Abstract pRB family pocket proteins consisting of pRB, p107, and p130 are thought to act as a set of growth regulators that inhibit the cell cycle transition from G1 to S phases by virtue of their interaction with E2F transcription factors. When cells are committed to progressing through the cell cycle at the late G1 restriction point, they are hyperphosphorylated by G1 cyclin-cyclin-dependent kinase and are functionally inactivated. Consistent with such a G1regulatory role, pRB and p130 are abundantly expressed in quiescent cells. In contrast, p107 is present at low levels in the hypophosphorylated form in quiescent cells. As cells progress toward late G1 to S phases, the levels of p107 increase, and the majority become hyperphosphorylated, suggesting a possible role of p107 in post-G1 cell cycle regulation.

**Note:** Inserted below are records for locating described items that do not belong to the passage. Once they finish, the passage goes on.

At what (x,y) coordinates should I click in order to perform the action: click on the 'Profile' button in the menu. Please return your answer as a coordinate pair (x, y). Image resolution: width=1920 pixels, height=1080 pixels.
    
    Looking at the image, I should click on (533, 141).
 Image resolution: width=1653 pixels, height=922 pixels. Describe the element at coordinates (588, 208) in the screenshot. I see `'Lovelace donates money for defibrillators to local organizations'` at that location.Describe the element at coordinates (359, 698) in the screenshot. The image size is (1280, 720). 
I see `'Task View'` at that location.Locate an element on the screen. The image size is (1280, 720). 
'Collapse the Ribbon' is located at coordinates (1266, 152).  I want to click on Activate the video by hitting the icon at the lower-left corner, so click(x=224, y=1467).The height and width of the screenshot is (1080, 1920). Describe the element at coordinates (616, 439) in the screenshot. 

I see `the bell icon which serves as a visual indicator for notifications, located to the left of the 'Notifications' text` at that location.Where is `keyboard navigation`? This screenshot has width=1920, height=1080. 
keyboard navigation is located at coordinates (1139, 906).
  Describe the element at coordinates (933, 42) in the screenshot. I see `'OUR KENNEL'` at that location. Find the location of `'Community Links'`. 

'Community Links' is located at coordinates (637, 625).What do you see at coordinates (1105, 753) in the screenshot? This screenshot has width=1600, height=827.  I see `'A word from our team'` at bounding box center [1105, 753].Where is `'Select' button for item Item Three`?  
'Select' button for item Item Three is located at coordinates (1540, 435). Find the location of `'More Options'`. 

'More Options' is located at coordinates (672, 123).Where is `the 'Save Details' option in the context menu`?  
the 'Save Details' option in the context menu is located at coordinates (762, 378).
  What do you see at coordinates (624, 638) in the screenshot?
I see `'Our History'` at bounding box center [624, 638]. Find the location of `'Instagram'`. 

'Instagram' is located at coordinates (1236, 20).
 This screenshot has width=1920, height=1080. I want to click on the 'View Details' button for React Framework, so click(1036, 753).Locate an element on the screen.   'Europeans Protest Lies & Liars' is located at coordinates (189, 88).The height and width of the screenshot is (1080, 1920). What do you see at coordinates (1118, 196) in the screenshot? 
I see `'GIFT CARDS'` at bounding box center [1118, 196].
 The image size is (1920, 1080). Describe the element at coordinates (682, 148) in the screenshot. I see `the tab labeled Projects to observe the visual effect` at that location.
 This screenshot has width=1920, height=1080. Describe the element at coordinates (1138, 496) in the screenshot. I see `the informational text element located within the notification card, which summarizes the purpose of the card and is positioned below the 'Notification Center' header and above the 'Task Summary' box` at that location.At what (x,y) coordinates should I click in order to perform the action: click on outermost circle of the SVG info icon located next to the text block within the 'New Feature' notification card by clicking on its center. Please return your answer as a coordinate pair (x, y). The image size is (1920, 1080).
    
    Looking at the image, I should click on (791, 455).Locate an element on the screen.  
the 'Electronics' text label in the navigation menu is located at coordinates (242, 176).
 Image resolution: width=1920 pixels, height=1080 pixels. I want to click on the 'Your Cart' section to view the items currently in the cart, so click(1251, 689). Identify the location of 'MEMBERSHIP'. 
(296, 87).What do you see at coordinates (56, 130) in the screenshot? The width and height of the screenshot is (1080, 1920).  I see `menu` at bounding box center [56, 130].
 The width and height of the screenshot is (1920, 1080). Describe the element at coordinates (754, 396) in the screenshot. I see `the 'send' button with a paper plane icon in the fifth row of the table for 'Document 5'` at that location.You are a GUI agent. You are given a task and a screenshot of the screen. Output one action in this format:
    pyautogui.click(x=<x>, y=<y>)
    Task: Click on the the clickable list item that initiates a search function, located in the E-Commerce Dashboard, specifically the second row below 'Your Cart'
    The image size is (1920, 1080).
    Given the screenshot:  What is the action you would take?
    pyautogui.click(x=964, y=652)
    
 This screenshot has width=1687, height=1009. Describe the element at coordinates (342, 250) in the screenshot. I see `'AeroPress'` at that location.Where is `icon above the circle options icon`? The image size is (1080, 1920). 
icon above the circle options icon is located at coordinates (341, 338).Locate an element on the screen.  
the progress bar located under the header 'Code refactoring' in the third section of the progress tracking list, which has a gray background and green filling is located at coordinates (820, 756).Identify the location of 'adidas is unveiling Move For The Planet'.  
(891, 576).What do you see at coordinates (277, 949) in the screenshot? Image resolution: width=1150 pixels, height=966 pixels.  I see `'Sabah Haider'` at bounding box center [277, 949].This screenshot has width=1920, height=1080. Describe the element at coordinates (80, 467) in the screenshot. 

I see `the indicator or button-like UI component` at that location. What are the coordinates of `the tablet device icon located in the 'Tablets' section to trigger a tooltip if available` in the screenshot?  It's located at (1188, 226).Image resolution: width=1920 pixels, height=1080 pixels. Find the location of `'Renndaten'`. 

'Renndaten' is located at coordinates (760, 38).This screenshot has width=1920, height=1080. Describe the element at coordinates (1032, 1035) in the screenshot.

In this study, we have demonstrated that a nonphosphorylatable and thus constitutively active p107 has the potential to inhibit S phase progression. The levels of the phosphorylation-resistant p107 required for the S phase inhibition are significantly less than those of endogenous p107. We further show herein that the exposure of cells to the DNA-damaging agent, cisplatin, provokes S phase arrest, which is concomitantly associated with the accumulation of hypophosphorylated p107. Furthermore, the S phase inhibitory response to cisplatin is augmented by the ectopic expression of wild type p107, although it is diminished by the adenovirus E1A oncoprotein, which counteracts the pocket protein functions. Because p107 is a major pRB family protein expressed in S phase cells, our results indicate that p107 participates in an inhibition of cell cycle progression in response to DNA damage in S phase cells.